Which database examples should one know? What are the differences?
Which one should I choose?
These are the questions this article aims to clarify.
Let’s begin!
- 1 So many databases – Why?
- 2 8 examples of databases
- 2.1 Relational databases – The enduring classic
- 2.2 Graphs – displaying complex data in a simple way
- 2.3 Object-oriented – close to the software
- 2.4 Hierarchical – structure and order
- 2.5 Columns – The powerful one
- 2.6 Key-Value – simplicity and speed
- 2.7 Hadoop – Big Data King
- 2.8 Document oriented – More than thought
So many databases – Why?
There are hundreds of databases on the market. Their task is to store, change and read data. Depending on the application, budget and hardware, you need a different database. The old world only knew databases in the form of a table. New problems need new storage concepts.
Databases are divided into 2 basic types:
Relational – SQL
The word relation from mathematics is a set of ordered pairs – pragmatically: tables. Tables consist of rows, the database entry and the columns with the column names/attributes.
Pure relational databases can only query, add, manipulate and delete records in this grid.
Not ONLY relational – NoSQL
NoSQL is a collective term for database types that are not only based on tabular structures. Depending on the type, it offers schema freedom, good scalability and new programming paradigms such as MapReduce. NoSQL never completely displace SQL databases because relational databases are best suited for certain tasks.
Which database should I choose?
The choice of database can be crucial to the success or failure of your IT project. Take your time and analyse which database is right for your project. The database is the foundation, which is very difficult to replace in the ongoing development.
- How long should the system exist?
- What are the requirements for the project?
- Can you estimate how much data in 3 months, 1 year or 10 years the database needs to hold?
Consider the following aspects:
- Scale: NoSQL databases scale better than SQL databases because they can be spread across many small servers. SQL databases are a good choice if you know that the database will not grow 100-fold by the end of its lifetime (e.g. a human resources database at a university)
- Speed: Do you need a high read speed or a high write rate for your project? A materialised view or a read and write channel(CQRS) increases SQL database performance.
- Data type: The data types to be stored can determine the database type. If you need to manage different documents (JSON), Couchbase or MongoDB are suitable. A Big Data cluster with Hadoop processes different data types in the same system.
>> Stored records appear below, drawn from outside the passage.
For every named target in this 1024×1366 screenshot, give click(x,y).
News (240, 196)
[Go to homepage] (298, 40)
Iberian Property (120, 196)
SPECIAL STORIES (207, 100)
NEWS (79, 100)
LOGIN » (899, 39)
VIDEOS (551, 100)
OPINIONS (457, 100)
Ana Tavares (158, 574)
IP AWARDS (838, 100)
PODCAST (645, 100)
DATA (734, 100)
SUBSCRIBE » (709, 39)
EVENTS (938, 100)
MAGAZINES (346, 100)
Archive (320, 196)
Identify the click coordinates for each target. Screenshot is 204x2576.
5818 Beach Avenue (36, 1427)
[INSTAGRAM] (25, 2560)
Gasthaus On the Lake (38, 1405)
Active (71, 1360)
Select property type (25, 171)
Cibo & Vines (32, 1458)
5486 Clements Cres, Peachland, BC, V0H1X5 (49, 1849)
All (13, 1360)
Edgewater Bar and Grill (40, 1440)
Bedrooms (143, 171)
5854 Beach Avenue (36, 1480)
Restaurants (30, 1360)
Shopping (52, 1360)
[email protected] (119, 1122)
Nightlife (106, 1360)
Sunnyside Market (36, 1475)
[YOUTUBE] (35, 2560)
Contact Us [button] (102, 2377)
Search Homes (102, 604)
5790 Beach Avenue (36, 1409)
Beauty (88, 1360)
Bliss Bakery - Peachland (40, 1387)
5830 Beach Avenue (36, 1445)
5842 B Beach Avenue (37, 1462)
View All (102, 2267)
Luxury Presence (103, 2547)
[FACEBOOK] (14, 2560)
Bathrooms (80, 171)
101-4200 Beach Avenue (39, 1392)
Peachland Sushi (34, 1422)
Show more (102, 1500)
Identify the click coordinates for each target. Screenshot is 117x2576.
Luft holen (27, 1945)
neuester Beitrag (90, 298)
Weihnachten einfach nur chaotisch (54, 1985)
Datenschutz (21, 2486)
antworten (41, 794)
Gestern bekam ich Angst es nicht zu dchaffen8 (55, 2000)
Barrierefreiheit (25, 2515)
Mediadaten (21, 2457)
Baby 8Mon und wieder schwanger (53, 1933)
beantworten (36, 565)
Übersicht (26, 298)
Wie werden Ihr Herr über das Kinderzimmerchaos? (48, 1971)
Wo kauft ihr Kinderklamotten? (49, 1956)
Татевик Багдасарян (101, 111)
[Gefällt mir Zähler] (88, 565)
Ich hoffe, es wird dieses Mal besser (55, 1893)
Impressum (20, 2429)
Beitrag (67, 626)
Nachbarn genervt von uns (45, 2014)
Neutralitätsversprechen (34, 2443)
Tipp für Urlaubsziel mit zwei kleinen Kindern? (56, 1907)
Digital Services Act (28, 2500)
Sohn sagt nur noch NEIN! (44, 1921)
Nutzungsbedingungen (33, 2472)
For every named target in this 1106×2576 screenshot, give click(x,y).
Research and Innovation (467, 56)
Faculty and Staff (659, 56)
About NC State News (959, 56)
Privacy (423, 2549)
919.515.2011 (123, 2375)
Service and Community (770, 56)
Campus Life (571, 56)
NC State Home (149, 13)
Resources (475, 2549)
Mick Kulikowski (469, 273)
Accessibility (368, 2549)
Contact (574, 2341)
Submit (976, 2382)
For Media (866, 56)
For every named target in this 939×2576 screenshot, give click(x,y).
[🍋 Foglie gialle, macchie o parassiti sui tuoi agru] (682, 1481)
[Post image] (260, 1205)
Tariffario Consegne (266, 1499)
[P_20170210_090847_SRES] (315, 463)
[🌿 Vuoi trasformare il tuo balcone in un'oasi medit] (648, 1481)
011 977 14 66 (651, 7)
- Accuracy or speed: The strict behavioural rules such as ACID in relational databases or the softer rule set BASE describe database properties (behaviour) that determine whether this database type is suitable for your software.
You can create a pro-contra table for your implementation and rate it with the 4 points in each case.
8 examples of databases
Relational databases – The enduring classic
Relational databases use tables to store data. Relationships can exist between tables via foreign and primary keys. The primary goal is to ensure the consistency, integrity and permanence of the storage. If an error occurs in the storage process, the database rolls back the changes.
application: Finance/transactions, business data and accounting transactions
products: MySQL, PostgresSQL
pro
- High reliability and accuracy
- fixed schema
contra
- Scales poorly for large amounts of data
- Merging tables takes up a lot of main memory
Graphs – displaying complex data in a simple way
A graph consists of nodes (entities) and edges (relationships). Attributes describe the nodes in more detail (JSON documents). The relationships can be directed (Y is son of X) or non-directed (Z and A are friends).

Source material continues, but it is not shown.